A zombie apocalypse is one thing. A volcanic eruption is quite another, for, as the journalist who does a framing voice-over narration for Brooks’ latest puts it, when Mount Rainier popped its cork, “it was the psychological aspect, the hyperbole-fueled hysteria that had ended up killing the most people.” Maybe, but the sasquatches whom the volcano displaced contributed to the statistics, too, if only out of self-defense.

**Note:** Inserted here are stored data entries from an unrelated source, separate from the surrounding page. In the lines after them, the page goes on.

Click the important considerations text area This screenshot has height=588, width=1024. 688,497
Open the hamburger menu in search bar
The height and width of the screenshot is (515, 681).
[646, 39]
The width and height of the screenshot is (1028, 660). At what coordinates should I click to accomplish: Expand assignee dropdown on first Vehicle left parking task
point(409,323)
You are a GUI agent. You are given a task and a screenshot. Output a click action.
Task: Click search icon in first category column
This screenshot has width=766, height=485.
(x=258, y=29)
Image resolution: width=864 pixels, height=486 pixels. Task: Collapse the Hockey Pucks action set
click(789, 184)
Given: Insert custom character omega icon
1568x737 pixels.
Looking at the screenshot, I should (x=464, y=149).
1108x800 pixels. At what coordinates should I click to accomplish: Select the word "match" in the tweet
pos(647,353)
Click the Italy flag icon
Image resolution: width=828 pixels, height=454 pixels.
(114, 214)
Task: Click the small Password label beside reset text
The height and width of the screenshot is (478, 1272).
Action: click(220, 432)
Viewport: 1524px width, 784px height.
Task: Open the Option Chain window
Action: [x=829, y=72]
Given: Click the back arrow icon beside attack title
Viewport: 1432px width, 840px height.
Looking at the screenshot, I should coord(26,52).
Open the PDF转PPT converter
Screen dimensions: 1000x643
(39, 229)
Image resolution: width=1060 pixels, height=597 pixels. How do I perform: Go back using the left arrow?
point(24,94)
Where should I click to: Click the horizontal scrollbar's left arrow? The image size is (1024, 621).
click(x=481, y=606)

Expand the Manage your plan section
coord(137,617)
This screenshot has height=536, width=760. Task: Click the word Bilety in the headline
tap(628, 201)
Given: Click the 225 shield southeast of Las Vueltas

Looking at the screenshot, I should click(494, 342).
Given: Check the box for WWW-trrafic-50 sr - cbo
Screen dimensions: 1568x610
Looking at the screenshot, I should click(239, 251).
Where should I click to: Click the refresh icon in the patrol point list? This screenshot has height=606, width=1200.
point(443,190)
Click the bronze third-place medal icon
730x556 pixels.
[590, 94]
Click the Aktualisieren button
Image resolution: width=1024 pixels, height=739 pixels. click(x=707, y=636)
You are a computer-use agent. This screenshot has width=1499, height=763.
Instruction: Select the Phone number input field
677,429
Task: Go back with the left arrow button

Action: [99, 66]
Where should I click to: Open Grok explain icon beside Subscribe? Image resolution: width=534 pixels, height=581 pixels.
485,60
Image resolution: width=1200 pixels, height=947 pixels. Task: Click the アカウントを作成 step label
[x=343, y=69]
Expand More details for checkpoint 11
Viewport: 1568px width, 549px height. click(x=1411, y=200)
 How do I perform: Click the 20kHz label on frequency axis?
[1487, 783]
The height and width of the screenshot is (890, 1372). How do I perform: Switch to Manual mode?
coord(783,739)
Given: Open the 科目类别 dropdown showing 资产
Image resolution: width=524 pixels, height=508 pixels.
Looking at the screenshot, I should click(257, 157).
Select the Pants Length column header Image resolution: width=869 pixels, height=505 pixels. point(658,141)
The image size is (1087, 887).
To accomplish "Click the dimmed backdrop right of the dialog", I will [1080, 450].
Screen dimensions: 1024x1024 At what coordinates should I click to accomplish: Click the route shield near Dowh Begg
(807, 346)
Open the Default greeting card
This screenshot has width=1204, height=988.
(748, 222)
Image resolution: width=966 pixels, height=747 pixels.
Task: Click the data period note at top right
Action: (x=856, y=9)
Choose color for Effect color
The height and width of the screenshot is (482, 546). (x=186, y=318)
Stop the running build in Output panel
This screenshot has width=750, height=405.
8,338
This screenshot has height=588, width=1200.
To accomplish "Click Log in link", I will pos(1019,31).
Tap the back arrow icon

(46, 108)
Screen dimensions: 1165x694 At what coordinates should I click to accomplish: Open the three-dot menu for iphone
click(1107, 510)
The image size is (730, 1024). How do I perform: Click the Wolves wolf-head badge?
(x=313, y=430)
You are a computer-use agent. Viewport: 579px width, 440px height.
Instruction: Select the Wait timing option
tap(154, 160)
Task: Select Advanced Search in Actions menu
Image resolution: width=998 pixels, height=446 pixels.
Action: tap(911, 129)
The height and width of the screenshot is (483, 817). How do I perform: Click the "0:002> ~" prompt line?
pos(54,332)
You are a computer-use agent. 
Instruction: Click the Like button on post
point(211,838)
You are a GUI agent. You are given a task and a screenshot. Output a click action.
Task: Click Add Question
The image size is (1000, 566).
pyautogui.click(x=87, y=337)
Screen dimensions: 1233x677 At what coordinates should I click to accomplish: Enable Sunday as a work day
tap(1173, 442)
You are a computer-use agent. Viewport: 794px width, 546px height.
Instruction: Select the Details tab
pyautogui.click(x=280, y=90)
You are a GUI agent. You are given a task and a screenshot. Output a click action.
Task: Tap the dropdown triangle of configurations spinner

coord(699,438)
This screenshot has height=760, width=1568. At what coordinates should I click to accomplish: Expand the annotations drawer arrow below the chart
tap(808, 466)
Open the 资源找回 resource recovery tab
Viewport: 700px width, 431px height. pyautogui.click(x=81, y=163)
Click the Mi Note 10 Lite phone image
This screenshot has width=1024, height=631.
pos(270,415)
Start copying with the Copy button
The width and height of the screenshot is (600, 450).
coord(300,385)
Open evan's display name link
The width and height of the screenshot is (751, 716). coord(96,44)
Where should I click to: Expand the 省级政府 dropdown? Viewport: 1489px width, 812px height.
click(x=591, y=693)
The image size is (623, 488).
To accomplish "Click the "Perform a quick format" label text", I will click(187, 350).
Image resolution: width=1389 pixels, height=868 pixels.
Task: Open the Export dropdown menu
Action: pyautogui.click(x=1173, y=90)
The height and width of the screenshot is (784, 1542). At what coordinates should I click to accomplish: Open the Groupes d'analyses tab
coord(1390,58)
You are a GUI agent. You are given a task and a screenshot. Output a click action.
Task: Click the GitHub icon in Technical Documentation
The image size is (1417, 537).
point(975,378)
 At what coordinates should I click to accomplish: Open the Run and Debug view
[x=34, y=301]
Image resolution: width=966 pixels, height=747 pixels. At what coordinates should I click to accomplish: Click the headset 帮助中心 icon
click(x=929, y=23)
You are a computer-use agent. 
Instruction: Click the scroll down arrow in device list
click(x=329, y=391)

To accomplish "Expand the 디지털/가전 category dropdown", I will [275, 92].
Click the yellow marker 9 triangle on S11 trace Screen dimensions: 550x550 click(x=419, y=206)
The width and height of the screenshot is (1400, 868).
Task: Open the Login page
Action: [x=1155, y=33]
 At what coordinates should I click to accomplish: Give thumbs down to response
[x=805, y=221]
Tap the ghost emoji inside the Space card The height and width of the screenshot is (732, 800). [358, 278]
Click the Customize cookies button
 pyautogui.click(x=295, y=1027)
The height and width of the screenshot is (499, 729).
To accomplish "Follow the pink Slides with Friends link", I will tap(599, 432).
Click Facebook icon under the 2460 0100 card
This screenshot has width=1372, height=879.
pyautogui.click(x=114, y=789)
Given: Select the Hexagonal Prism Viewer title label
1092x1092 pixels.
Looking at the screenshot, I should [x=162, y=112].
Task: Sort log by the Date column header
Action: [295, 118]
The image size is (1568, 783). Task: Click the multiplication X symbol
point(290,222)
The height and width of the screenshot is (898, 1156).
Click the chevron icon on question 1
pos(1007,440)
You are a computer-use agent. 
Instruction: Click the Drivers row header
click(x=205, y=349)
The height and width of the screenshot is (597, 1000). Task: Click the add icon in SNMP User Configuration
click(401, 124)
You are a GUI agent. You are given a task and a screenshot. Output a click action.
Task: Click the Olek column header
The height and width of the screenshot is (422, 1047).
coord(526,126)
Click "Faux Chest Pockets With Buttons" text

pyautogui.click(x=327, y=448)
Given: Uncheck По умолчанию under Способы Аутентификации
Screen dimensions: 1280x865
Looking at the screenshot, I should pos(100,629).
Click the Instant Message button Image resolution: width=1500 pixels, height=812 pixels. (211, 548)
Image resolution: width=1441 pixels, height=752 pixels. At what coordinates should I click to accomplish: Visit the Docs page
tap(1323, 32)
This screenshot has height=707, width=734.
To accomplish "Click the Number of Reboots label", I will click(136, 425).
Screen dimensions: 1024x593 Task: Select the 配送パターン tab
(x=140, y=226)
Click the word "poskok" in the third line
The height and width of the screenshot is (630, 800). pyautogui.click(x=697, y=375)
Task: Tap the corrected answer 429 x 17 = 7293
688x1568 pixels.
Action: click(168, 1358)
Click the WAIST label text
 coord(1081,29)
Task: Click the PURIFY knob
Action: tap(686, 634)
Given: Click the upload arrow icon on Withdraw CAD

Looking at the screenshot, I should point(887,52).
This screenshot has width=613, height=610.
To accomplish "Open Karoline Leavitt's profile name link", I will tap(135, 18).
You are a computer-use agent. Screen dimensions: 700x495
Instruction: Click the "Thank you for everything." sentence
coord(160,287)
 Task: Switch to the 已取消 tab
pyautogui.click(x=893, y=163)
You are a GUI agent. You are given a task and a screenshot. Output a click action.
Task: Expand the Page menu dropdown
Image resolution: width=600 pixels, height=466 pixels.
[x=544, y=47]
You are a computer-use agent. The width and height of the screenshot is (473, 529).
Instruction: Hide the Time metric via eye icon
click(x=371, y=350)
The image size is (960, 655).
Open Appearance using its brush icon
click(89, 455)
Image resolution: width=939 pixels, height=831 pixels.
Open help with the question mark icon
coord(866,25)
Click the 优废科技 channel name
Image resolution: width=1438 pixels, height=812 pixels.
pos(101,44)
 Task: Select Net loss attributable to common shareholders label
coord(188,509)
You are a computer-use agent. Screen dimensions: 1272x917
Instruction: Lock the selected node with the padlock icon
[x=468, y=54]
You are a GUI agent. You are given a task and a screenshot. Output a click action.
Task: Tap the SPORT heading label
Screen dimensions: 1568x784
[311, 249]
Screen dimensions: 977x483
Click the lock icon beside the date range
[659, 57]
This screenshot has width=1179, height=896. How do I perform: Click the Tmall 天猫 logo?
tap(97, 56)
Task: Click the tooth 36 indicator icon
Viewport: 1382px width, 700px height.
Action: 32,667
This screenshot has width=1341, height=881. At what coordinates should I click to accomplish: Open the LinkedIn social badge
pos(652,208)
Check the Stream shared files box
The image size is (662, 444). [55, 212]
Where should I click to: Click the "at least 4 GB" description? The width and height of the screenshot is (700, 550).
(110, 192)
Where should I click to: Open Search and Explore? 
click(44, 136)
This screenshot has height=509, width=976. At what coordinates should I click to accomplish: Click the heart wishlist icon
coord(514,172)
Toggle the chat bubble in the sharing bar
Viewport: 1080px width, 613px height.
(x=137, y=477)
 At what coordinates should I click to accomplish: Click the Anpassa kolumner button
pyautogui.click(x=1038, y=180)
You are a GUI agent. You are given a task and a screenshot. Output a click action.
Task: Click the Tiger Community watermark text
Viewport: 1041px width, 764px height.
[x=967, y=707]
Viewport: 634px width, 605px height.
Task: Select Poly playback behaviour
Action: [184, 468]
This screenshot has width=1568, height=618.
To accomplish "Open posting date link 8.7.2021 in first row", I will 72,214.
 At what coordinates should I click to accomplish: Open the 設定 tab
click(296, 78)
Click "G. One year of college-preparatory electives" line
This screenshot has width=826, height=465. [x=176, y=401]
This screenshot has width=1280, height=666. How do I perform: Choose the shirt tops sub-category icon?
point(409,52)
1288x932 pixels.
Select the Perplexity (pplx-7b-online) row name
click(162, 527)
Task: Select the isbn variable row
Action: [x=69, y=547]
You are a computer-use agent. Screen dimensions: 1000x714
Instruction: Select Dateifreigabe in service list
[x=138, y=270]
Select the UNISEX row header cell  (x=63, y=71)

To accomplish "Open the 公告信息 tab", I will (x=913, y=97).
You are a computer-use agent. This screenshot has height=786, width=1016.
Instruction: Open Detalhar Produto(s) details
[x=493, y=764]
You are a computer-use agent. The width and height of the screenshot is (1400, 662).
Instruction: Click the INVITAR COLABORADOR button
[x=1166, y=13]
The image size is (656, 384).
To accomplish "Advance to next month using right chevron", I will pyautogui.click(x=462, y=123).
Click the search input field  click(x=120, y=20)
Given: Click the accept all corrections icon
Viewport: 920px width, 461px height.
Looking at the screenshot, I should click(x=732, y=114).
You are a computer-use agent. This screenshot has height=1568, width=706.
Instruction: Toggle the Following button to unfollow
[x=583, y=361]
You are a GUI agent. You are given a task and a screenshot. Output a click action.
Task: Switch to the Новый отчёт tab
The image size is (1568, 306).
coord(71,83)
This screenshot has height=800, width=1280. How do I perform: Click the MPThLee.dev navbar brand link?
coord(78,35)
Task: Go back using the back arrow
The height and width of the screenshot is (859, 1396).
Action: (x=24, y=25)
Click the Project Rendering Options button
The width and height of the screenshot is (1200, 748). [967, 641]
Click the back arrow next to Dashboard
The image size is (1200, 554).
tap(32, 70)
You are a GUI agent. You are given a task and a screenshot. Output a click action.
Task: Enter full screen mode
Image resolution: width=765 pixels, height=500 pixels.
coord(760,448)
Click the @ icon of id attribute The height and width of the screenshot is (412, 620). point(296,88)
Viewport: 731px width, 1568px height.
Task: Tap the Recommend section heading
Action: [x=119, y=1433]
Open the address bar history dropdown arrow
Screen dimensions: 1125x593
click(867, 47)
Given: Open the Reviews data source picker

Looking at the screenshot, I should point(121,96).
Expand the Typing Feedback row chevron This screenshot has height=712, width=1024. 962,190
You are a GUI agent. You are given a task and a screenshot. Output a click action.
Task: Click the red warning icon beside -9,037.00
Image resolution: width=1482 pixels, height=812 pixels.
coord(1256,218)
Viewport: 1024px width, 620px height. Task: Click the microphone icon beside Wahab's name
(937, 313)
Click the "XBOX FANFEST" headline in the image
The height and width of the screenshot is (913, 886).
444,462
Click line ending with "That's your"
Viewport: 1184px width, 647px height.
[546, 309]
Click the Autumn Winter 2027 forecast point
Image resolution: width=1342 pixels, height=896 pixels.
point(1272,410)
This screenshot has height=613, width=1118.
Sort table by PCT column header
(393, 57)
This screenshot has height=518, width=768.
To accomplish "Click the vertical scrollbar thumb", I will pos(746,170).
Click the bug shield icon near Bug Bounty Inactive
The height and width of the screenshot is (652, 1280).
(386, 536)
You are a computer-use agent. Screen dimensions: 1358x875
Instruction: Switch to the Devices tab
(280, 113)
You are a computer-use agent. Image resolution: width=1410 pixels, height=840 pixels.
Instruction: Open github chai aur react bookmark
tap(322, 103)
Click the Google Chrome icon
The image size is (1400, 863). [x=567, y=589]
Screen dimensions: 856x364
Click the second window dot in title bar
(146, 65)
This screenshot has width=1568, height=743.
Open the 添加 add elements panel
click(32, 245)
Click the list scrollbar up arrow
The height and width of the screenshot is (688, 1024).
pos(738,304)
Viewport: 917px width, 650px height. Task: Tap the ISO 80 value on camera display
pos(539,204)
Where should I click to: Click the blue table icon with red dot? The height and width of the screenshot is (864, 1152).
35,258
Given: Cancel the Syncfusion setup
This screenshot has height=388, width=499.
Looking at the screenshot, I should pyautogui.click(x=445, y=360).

Brooks places the epicenter of the Bigfoot war in a high-tech hideaway populated by the kind of people you might find in a Jurassic Park franchise: the schmo who doesn’t know how to do much of anything but tries anyway, the well-intentioned bleeding heart, the know-it-all intellectual who turns out to know the wrong things, the immigrant with a tough backstory and an instinct for survival. Indeed, the novel does double duty as a survival manual, packed full of good advice—for instance, try not to get wounded, for “injury turns you from a giver to a taker. Taking up our resources, our time to care for you.” Brooks presents a case for making room for Bigfoot in the world while peppering his narrative with timely social criticism about bad behavior on the human side of the conflict: The explosion of Rainier might have been better forecast had the president not slashed the budget of the U.S. Geological Survey, leading to “immediate suspension of the National Volcano Early Warning System,” and there’s always someone around looking to monetize the natural disaster and the sasquatch-y onslaught that follows. Brooks is a pro at building suspense even if it plays out in some rather spectacularly yucky episodes, one involving a short spear that takes its name from “the sucking sound of pulling it out of the dead man’s heart and lungs.” Grossness aside, it puts you right there on the scene.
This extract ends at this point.